Exercise instructions
Please repeat every one of the entries below word for word, changing nothing.

(Stored dataset entries)
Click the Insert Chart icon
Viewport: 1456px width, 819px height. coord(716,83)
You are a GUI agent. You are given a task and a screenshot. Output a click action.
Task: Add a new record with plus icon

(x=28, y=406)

Exercise result
Click the Insert Chart icon
Viewport: 1456px width, 819px height. coord(716,83)
You are a GUI agent. You are given a task and a screenshot. Output a click action.
Task: Add a new record with plus icon

(x=28, y=406)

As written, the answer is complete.